Task requirements
Format the listing below as a JSON list of strings, one string per line with blank lines left out, covering everything from its start through the line holding "y-tick-label: - is", inclusive.

Data supplied below:

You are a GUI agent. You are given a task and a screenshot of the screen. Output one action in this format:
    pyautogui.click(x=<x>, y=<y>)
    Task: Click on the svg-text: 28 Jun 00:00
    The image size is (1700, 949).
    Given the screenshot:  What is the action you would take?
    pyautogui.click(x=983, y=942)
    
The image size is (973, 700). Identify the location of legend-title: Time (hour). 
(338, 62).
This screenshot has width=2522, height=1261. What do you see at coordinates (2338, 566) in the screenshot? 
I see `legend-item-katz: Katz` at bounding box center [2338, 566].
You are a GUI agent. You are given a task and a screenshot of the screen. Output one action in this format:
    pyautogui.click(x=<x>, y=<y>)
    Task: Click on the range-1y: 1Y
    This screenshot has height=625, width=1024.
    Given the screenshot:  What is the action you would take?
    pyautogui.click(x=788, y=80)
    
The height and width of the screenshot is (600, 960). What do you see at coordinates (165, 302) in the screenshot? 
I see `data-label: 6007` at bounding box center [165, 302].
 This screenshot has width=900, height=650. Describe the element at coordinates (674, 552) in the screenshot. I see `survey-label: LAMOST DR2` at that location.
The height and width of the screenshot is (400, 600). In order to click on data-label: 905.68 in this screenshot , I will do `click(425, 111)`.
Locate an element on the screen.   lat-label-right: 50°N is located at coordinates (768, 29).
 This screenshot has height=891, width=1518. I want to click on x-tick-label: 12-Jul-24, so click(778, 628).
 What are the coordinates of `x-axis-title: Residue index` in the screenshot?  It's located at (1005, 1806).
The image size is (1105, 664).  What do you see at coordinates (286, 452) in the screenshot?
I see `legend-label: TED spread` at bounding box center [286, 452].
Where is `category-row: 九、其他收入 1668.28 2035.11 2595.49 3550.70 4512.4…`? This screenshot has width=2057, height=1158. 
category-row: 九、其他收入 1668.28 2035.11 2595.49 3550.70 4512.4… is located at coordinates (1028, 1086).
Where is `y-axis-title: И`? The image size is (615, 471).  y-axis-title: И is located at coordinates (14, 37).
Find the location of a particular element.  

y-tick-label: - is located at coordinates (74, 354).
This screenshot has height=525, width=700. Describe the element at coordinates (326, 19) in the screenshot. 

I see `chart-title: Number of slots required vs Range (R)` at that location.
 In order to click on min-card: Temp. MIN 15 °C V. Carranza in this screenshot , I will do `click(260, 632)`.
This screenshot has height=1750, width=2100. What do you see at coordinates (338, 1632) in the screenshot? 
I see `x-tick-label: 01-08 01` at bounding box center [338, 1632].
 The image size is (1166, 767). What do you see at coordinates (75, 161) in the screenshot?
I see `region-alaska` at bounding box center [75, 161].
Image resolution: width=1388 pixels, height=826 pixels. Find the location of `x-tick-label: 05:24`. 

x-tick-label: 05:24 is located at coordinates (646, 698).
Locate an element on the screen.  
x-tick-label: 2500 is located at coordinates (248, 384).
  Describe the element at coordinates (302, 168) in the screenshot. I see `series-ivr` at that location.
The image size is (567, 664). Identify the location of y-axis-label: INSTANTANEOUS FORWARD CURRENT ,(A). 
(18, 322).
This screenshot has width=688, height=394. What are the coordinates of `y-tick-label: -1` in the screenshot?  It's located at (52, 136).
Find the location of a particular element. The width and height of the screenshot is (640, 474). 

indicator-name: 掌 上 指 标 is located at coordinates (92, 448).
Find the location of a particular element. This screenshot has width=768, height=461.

End of Data supplied.

Solution for this problem
[
  "You are a GUI agent. You are given a task and a screenshot of the screen. Output one action in this format:",
  "    pyautogui.click(x=<x>, y=<y>)",
  "    Task: Click on the svg-text: 28 Jun 00:00",
  "    The image size is (1700, 949).",
  "    Given the screenshot:  What is the action you would take?",
  "    pyautogui.click(x=983, y=942)",
  "The image size is (973, 700). Identify the location of legend-title: Time (hour). ",
  "(338, 62).",
  "This screenshot has width=2522, height=1261. What do you see at coordinates (2338, 566) in the screenshot? ",
  "I see `legend-item-katz: Katz` at bounding box center [2338, 566].",
  "You are a GUI agent. You are given a task and a screenshot of the screen. Output one action in this format:",
  "    pyautogui.click(x=<x>, y=<y>)",
  "    Task: Click on the range-1y: 1Y",
  "    This screenshot has height=625, width=1024.",
  "    Given the screenshot:  What is the action you would take?",
  "    pyautogui.click(x=788, y=80)",
  "The height and width of the screenshot is (600, 960). What do you see at coordinates (165, 302) in the screenshot? ",
  "I see `data-label: 6007` at bounding box center [165, 302].",
  " This screenshot has width=900, height=650. Describe the element at coordinates (674, 552) in the screenshot. I see `survey-label: LAMOST DR2` at that location.",
  "The height and width of the screenshot is (400, 600). In order to click on data-label: 905.68 in this screenshot , I will do `click(425, 111)`.",
  "Locate an element on the screen.   lat-label-right: 50°N is located at coordinates (768, 29).",
  " This screenshot has height=891, width=1518. I want to click on x-tick-label: 12-Jul-24, so click(778, 628).",
  " What are the coordinates of `x-axis-title: Residue index` in the screenshot?  It's located at (1005, 1806).",
  "The image size is (1105, 664).  What do you see at coordinates (286, 452) in the screenshot?",
  "I see `legend-label: TED spread` at bounding box center [286, 452].",
  "Where is `category-row: 九、其他收入 1668.28 2035.11 2595.49 3550.70 4512.4…`? This screenshot has width=2057, height=1158. ",
  "category-row: 九、其他收入 1668.28 2035.11 2595.49 3550.70 4512.4… is located at coordinates (1028, 1086).",
  "Where is `y-axis-title: И`? The image size is (615, 471).  y-axis-title: И is located at coordinates (14, 37).",
  "Find the location of a particular element.  ",
  "y-tick-label: - is located at coordinates (74, 354)."
]